"Li estas tro dika por rapide kuri."

Translation:He is too fat to run fast.

September 19, 2015

28 Comments
This discussion is locked.


https://www.duolingo.com/profile/RandomCanadian12

thick was not accepted


https://www.duolingo.com/profile/ZachR121

How do I say thicc in Esperanto?


https://www.duolingo.com/profile/DavidLamb53073

It depends what you mean by "thicc". I have never seen or heard that word before.


https://www.duolingo.com/profile/salivanto

Sometimes it's best not to ask.

According to Urban Dictionary, thicc is used to describe he appearance of a very seductive female with a large [rear end], in most cases the woman will have a pair of large thighs.


https://www.duolingo.com/profile/DavidLamb53073

As you say, best not to ask, but of course not knowing what it meant, I had no way of knowing that. Oh well...


https://www.duolingo.com/profile/sotolf1

Then it sounds like he's too stupid to run :P


https://www.duolingo.com/profile/RandomCanadian12

haha I guess if you're british


https://www.duolingo.com/profile/salivanto

I can see Canada from my side yard (at least as well as Sarah Palin can see Russia) - and where I live, calling someone "thick" means "thick-headed" or dumb.


https://www.duolingo.com/profile/sotolf1

Not British, but non-english native.


https://www.duolingo.com/profile/RandomCanadian12

well in north america at least, if someone said someone else was thick, I would immediately think they were calling them fat rather than stupid


https://www.duolingo.com/profile/tu.8zPhLD72zzoZN

Not necessarily, North America is a big place, you know.

DATASET ENTRIES:

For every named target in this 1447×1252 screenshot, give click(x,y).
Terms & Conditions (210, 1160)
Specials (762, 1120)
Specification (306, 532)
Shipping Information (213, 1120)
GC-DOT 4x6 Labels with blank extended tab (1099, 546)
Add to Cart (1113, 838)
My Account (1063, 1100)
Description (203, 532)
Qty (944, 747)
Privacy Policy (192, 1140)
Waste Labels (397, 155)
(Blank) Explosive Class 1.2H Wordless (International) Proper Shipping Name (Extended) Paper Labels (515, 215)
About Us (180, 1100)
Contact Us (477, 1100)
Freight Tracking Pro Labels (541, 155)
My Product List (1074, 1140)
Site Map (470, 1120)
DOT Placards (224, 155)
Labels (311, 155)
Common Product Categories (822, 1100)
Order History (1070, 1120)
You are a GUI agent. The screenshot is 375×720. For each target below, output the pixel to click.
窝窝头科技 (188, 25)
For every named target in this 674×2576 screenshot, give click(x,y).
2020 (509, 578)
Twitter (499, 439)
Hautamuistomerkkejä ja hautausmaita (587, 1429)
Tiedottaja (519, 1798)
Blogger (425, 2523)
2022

TASK TO CARRY OUT: Reproduce the Esperanto discussion above from "I can see Canada" to "but non-english native.".

RESPONSE AREA:
I can see Canada from my side yard (at least as well as Sarah Palin can see Russia) - and where I live, calling someone "thick" means "thick-headed" or dumb.


https://www.duolingo.com/profile/sotolf1

Not British, but non-english native.